# Best-practices for prompt engineering Text-to-SQL on Llama3.1
---

## Introduction

In this notebook we will set up two differnet database products
 - RDS for MySQL
 - RDS for PostgreSQL

In each of the above, we will create a single database with two tables and some sample data.

## Contents

1. [Getting Started](#Getting-Started)
    + [Install Dependencies](#Step-0-Install-Dependencies)
    + [Setup Database](#Step-1-Set-up-database)
    + [Build Database](#Step-2-Build-Database)
    + [Cleanup Resources](#Step-3-Cleanup-Resources)

---

## Pre-requisites:

1. Use kernel either `conda_python3`, `conda_pytorch_p310` or `conda_tensorflow2_p310`.
2. Install the required packages.

## Getting Started

### Step 0 Install Dependencies

Here, we will install all the required dependencies to run this notebook.

In [1]:
!pip install boto3==1.34.127 -qU --force --quiet --no-warn-conflicts
!pip install mysql-connector-python==8.4.0 -qU --force --quiet --no-warn-conflicts
!pip install psycopg2==2.9.9 -qU --force --quiet --no-warn-conflicts

**Note:** *When installing libraries using the pip, you may encounter errors or warnings during the installation process. These are generally not critical and can be safely ignored. However, after installing the libraries, it is recommended to restart the kernel or computing environment you are working in. Restarting the kernel ensures that the newly installed libraries are loaded properly and available for use in your code or workflow.*

<div class='alert alert-block alert-info'><b>NOTE:</b> Restart the kernel with the updated packages that are installed through the dependencies above</div>

In [None]:
# Restart the kernel
import os
os._exit(00)

#### Import the required modules to run the notbook

In [1]:
import boto3
import json
import mysql.connector as MySQLdb
from typing import Dict, List, Any
import yaml
import psycopg2 as PGdb
from psycopg2.extensions import ISOLATION_LEVEL_AUTOCOMMIT


### Step 1 Set up database

Here, we retrieve the services that are already deployed as a part of the cloudformation template to be used in building the application. The services include,

+ Secret ARN with RDS for MySQL and RDS for PostgreSQL Database credentials
+ Database Endpoints

In [2]:
stackname = "text2sql"  # If your stack name differs from "text2sql", please modify.

In [3]:
cfn = boto3.client('cloudformation')

response = cfn.describe_stack_resources(
    StackName=stackname
)
cfn_outputs = cfn.describe_stacks(StackName=stackname)['Stacks'][0]['Outputs']

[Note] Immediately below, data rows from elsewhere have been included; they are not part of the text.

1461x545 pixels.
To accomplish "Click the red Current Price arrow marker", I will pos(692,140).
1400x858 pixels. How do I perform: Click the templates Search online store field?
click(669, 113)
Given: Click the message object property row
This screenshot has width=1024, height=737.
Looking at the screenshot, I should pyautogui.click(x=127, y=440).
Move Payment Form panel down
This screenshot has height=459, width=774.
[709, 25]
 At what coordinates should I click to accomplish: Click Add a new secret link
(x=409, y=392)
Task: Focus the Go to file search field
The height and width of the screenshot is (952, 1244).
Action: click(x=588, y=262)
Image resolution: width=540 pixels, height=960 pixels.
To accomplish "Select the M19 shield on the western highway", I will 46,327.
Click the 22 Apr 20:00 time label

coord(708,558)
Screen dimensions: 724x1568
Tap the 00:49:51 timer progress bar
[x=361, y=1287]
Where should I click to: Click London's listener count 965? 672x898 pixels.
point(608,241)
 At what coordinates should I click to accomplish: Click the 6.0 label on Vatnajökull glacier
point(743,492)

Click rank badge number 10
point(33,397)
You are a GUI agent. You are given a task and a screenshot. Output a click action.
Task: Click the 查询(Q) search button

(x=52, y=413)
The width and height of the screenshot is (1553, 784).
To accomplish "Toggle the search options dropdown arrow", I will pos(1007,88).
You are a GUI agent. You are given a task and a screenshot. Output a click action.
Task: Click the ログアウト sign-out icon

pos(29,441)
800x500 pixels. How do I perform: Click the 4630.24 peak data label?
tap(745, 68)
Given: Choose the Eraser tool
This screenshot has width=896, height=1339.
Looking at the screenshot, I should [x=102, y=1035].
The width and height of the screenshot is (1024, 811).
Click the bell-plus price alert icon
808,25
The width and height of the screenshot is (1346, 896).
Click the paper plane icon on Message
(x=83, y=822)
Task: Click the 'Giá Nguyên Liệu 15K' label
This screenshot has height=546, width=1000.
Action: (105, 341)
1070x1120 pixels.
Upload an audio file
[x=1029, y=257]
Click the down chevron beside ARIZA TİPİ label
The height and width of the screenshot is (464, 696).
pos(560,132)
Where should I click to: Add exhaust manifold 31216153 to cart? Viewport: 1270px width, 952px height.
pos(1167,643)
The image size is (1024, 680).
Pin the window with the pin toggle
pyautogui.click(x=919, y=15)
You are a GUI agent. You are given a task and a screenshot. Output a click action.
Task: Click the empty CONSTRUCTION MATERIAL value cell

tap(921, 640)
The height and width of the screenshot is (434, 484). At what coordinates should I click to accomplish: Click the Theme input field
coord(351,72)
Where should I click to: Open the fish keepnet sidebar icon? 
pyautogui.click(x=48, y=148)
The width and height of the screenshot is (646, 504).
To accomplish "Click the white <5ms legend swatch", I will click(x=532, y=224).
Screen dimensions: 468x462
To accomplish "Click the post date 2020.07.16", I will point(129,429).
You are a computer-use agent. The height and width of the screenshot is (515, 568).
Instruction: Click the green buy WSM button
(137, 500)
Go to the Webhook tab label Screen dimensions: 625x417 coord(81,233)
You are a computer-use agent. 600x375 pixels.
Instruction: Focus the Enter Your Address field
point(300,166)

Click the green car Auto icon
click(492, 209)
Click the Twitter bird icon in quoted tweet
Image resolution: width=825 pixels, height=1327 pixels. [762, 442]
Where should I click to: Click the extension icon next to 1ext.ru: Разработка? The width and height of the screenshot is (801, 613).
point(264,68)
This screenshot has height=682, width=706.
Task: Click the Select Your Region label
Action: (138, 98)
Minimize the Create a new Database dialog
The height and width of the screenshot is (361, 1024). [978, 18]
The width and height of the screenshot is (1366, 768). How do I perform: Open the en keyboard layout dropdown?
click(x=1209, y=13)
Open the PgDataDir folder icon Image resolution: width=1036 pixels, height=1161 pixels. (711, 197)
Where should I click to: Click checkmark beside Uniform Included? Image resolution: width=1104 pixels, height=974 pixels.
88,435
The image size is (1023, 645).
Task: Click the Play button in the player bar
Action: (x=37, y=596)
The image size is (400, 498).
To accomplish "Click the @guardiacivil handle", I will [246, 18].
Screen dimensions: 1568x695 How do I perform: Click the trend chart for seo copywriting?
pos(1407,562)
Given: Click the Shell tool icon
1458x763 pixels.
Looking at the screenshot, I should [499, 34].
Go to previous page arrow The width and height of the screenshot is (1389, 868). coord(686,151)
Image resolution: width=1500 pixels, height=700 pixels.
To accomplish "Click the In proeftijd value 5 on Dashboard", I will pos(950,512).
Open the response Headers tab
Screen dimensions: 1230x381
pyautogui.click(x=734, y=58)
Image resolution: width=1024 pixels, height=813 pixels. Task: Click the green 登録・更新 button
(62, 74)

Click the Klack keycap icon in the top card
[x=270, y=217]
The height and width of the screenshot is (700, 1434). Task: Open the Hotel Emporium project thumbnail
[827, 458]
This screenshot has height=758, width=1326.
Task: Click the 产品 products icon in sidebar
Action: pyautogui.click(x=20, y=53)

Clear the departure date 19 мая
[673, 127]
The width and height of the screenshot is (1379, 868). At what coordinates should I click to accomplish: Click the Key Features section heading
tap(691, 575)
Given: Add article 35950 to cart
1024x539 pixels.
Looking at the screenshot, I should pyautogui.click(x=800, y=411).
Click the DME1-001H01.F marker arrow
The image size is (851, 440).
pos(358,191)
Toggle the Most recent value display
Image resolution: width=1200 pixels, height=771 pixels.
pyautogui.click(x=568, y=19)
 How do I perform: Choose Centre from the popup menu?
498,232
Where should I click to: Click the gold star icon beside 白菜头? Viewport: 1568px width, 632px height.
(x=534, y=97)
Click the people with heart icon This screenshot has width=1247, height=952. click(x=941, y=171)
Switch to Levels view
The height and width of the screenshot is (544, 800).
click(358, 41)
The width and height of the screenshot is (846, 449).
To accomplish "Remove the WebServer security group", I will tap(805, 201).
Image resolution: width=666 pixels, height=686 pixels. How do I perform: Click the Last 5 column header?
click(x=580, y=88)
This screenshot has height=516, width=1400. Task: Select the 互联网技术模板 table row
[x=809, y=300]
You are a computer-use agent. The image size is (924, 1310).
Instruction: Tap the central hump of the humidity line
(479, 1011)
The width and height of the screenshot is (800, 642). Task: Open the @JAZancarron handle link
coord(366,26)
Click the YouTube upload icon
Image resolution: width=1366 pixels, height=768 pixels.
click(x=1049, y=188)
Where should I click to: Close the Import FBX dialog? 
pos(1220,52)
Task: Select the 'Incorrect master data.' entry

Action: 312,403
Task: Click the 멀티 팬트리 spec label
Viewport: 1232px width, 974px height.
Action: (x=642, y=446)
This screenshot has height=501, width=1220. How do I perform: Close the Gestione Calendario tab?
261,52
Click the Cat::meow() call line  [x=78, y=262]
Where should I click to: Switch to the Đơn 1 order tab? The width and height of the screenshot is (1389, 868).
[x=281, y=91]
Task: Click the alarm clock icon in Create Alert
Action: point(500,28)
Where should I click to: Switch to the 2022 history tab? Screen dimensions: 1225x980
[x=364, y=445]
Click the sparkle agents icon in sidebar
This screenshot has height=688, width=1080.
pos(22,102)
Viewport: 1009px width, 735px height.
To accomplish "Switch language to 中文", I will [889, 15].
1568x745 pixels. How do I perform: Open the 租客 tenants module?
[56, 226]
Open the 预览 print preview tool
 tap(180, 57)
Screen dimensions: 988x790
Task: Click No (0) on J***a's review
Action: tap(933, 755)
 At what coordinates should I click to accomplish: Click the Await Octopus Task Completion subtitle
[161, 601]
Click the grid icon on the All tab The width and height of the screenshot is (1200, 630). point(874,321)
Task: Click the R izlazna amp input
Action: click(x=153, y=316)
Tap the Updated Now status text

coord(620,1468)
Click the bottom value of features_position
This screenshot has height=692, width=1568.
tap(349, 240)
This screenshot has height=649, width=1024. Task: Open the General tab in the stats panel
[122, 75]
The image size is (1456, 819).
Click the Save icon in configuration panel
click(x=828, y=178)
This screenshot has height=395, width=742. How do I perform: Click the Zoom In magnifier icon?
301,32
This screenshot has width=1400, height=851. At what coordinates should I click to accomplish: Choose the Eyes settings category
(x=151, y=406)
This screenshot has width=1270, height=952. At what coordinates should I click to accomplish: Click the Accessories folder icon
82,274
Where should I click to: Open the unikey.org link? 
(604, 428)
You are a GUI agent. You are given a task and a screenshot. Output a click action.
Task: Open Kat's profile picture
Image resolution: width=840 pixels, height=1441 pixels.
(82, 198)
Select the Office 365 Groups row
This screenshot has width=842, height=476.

# Get rds secret arn and database endpoint from cloudformation outputs
for output in cfn_outputs:
    if 'SecretArnMySQL' in output['OutputKey']:
        mySQL_secret_id = output['OutputValue']

    if 'DatabaseEndpointMySQL' in output['OutputKey']:
        mySQL_db_host = output['OutputValue']

    if 'SecretArnPG' in output['OutputKey']:
        pg_secret_id = output['OutputValue']

    if 'DatabaseEndpointPG' in output['OutputKey']:
        pg_db_host = output['OutputValue']

In [4]:
secrets_client = boto3.client('secretsmanager')

# Get MySQL credentials from Secrets Manager
credentials = json.loads(secrets_client.get_secret_value(SecretId=mySQL_secret_id)['SecretString'])

# Get password and username from secrets
mySQL_db_password = credentials['password']
mySQL_db_user = credentials['username']
mySQL_db_name = "airline_db"

# Get PostgreSQL credentials from Secrets Manager
credentials = json.loads(secrets_client.get_secret_value(SecretId=pg_secret_id)['SecretString'])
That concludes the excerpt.